Mistrzostwo to nieustanne poszukiwanie
Dominika Dondé to utalentowana ceramiczka i promotorka sztuki. Artystka specjalizuje się w porcelanie, realizując obiekty wykonane technikami dawnymi w sztuce małego przedmiotu, rzeźbie i instalacjach. Prace Dondé cechuje subtelność i delikatność, a także pewna niejednoznaczność formy. Porcelana w rękach Dominiki staje się materią niemal poetycką. Nic tu nie jest oczywiste. Zaskoczyć kształtem potrafi nawet misa czy talerz, który wyszedł spod rąk artystki, taki jak ten nagrodzony w tegorocznym plebiscycie MUST HAVE.
A skąd się wzięły te piękne porcelanowe drobiazgi jak bransoletki czy świece zapachowe?

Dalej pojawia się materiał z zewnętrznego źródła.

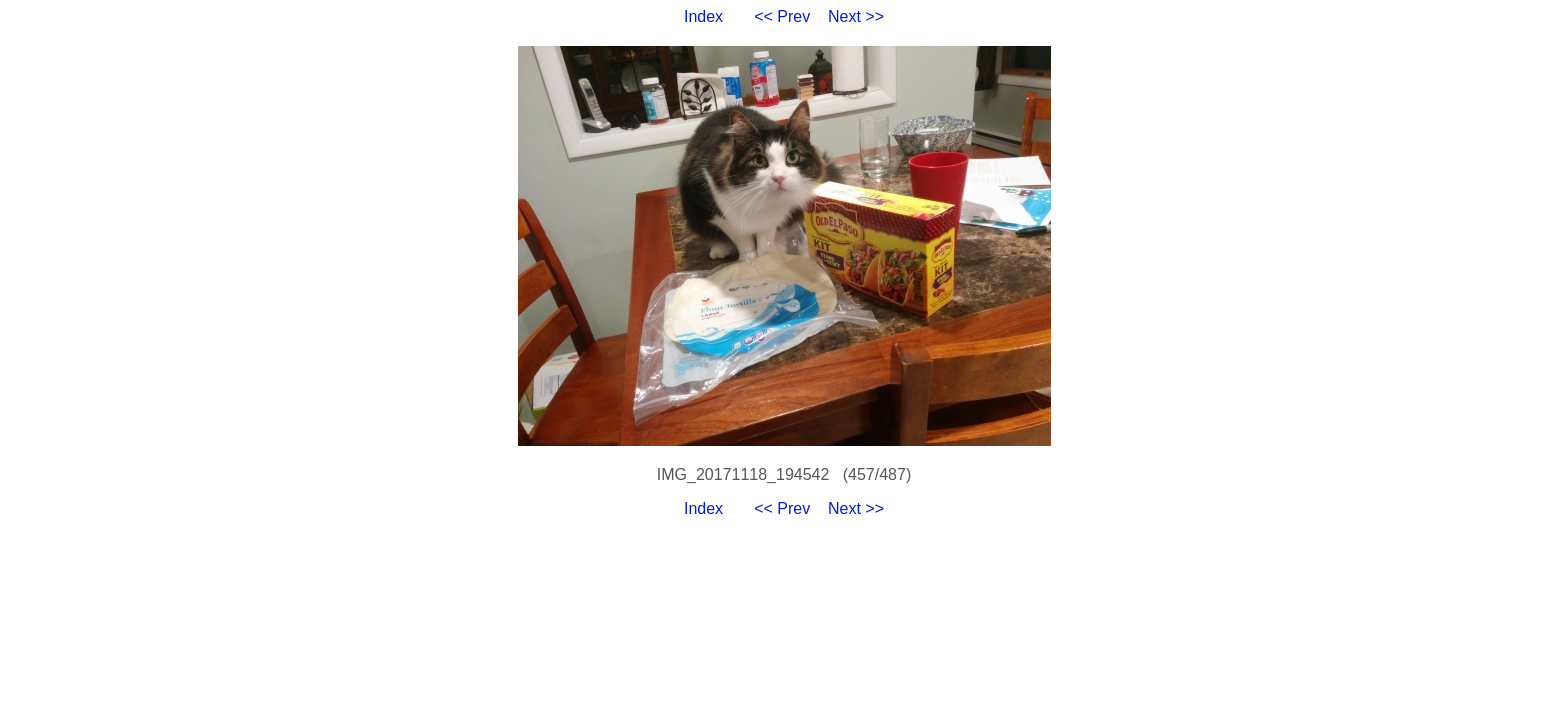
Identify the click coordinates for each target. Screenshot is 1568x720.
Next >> (856, 16)
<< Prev (782, 16)
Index (703, 16)
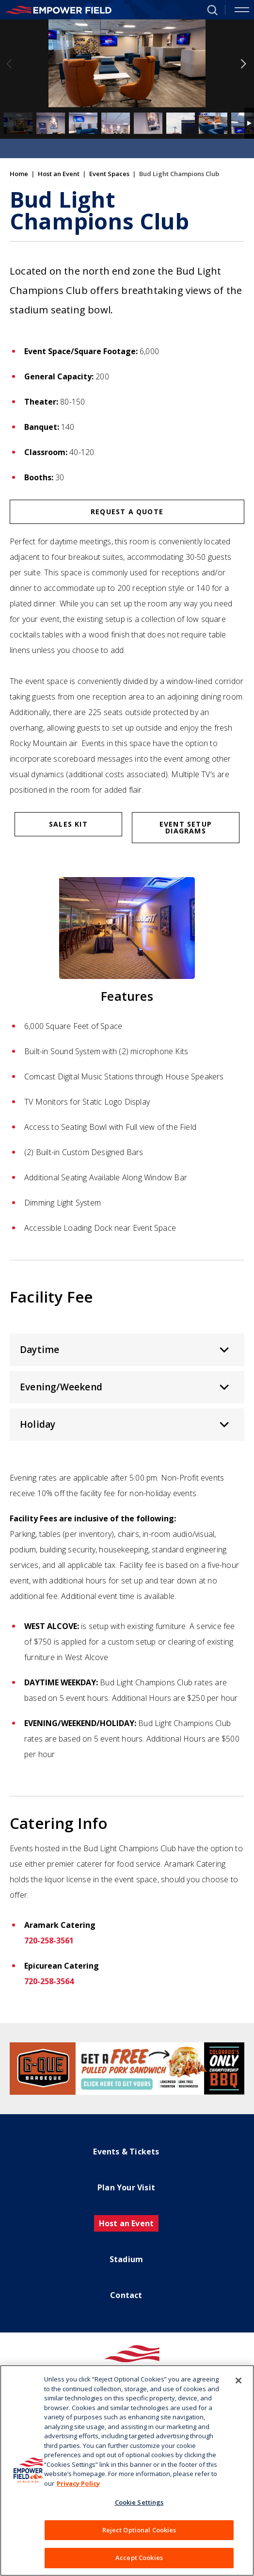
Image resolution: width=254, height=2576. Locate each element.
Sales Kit (68, 824)
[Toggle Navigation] (242, 9)
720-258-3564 (49, 1981)
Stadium (126, 2259)
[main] (127, 1021)
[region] (127, 2470)
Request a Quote (127, 511)
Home (19, 173)
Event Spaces (109, 173)
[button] (208, 9)
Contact (126, 2295)
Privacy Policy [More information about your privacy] (78, 2483)
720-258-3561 (49, 1940)
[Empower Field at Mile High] (58, 10)
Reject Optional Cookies (139, 2530)
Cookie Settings (139, 2502)
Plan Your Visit (126, 2187)
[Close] (238, 2380)
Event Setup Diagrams (185, 827)
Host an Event (58, 173)
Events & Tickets (126, 2151)
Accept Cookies (139, 2557)
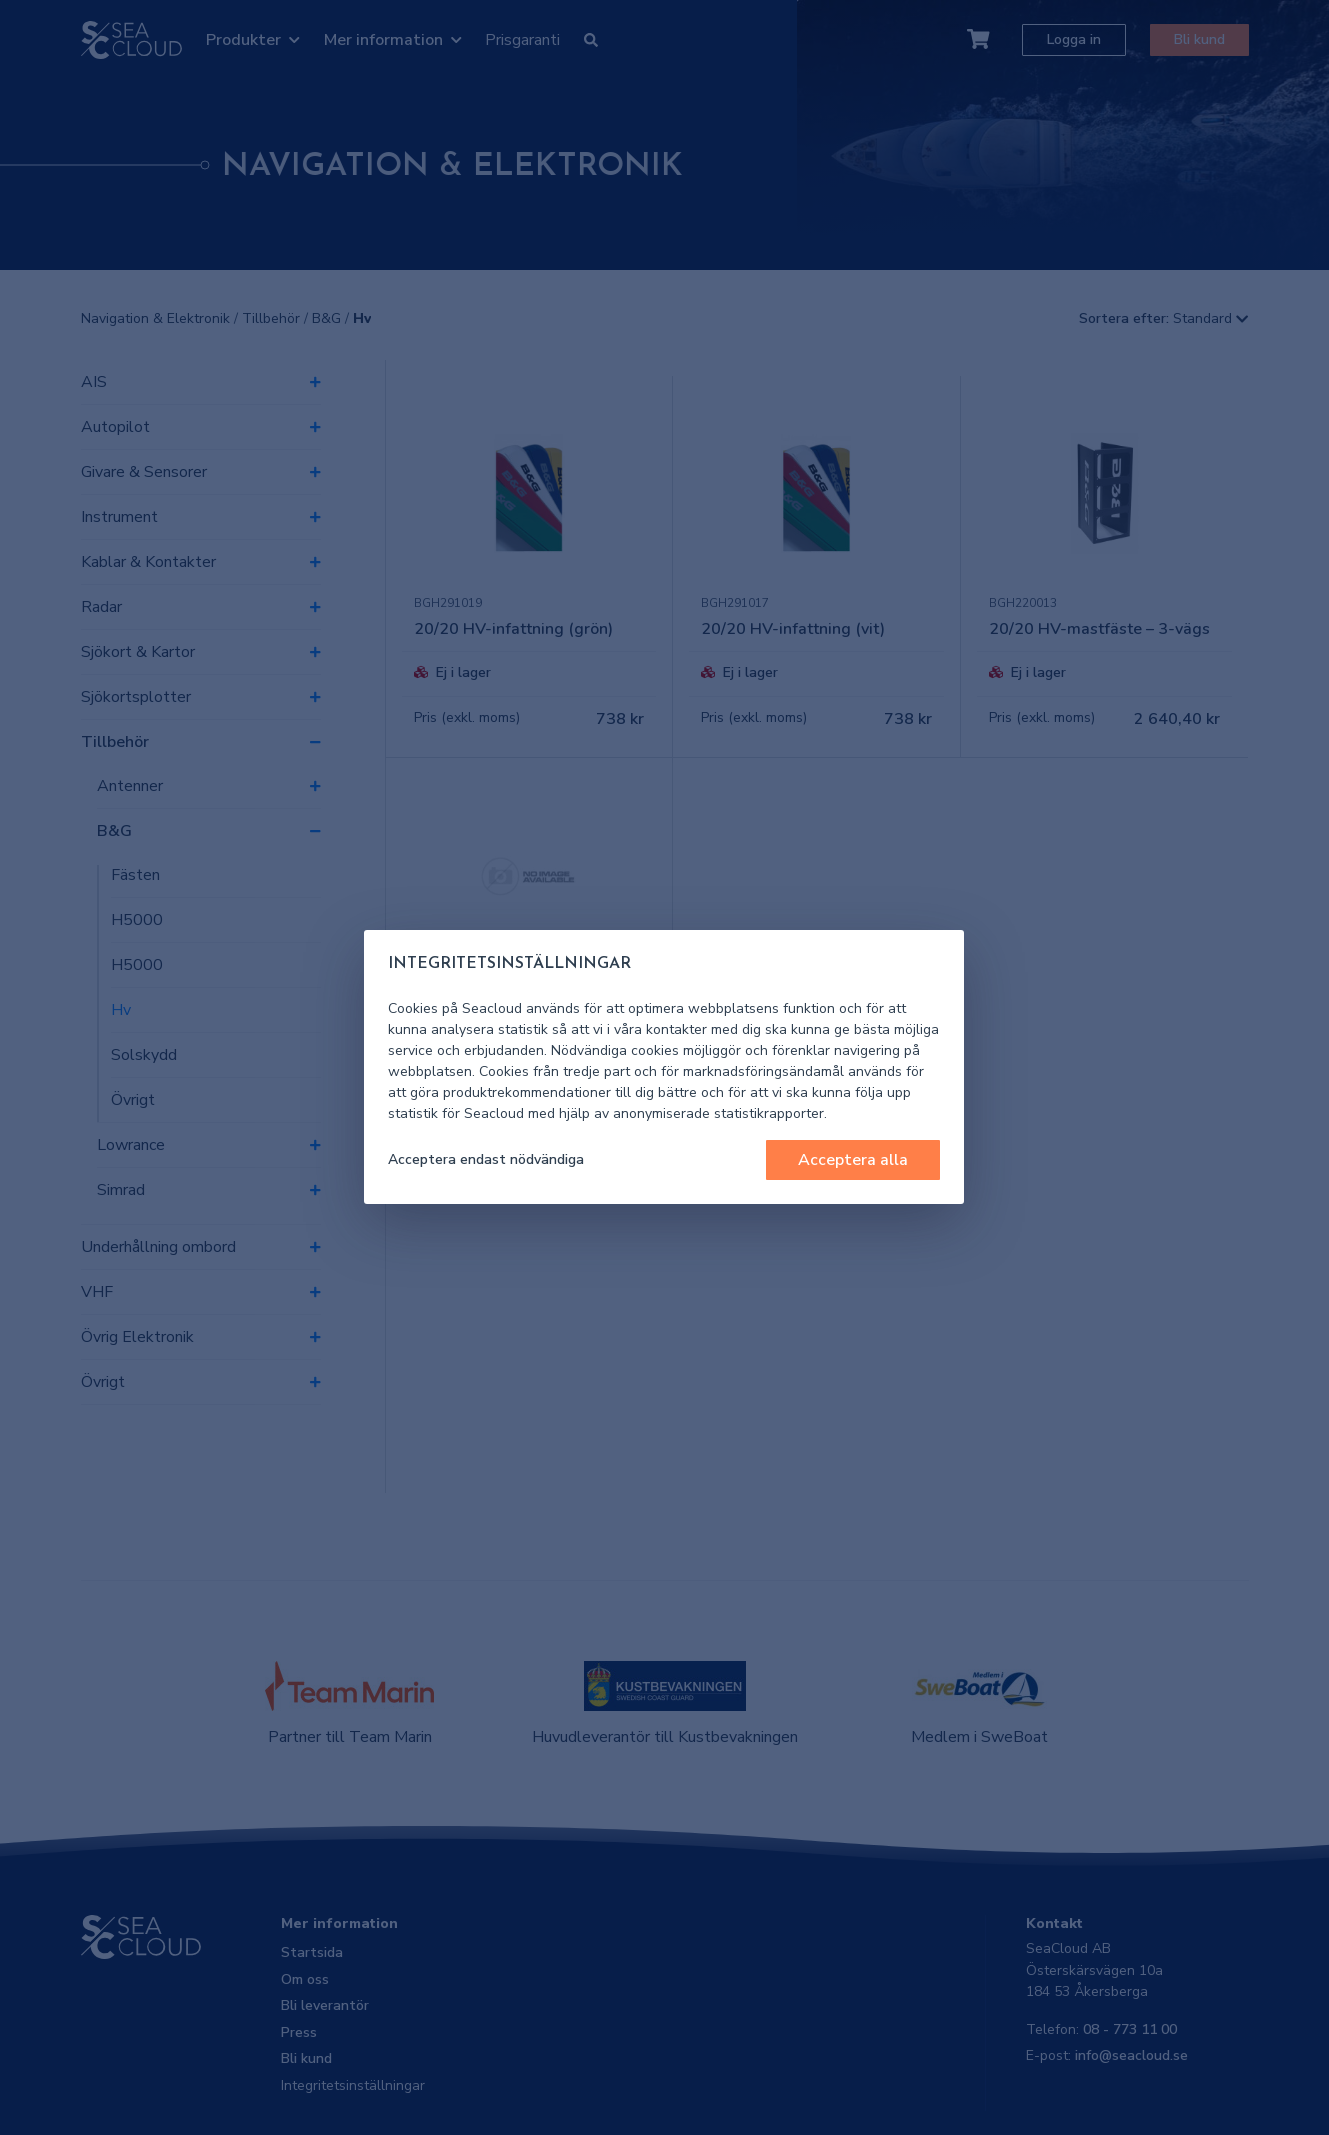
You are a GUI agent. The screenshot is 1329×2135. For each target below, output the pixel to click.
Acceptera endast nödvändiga (486, 1159)
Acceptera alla (853, 1160)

To wszystko są przypadki.Kiedyś w sklepie w Mediolanie zobaczyłam metalową bransoletkę, która wyglądała jak porcelanowa. Spontanicznie chciałam ją kupić, ale kosztowała 850 euro. Pomyślałam, że zrobię sobie taką z porcelany. Opracowanie do tego odpowiedniej technologii zajęło mi dwa miesiące. Zrobiłam ją dla siebie używając technik dawnych. Bransoletka jest bardzo przyjemna w noszeniu, bo przyjmuje temperaturę ciała. Świeczki natomiast zrobiłam na zamówienie concept store’u znajdującego się w Hotelu Europejskim. Bardzo długo mnie na nie namawiano. Opakowanie to między innymi rzadkie 24 karatowe matowe złoto, techniki rzeźbiarskie. Poszukiwanie zapachu to osobna, długa historia. Dla Hotelu Europejskiego robiłam instalacje porcelanowe, sufitowe i na ściany, a ostatnio zaprojektowałam też serwis kawowy dla jednej i dwóch osób.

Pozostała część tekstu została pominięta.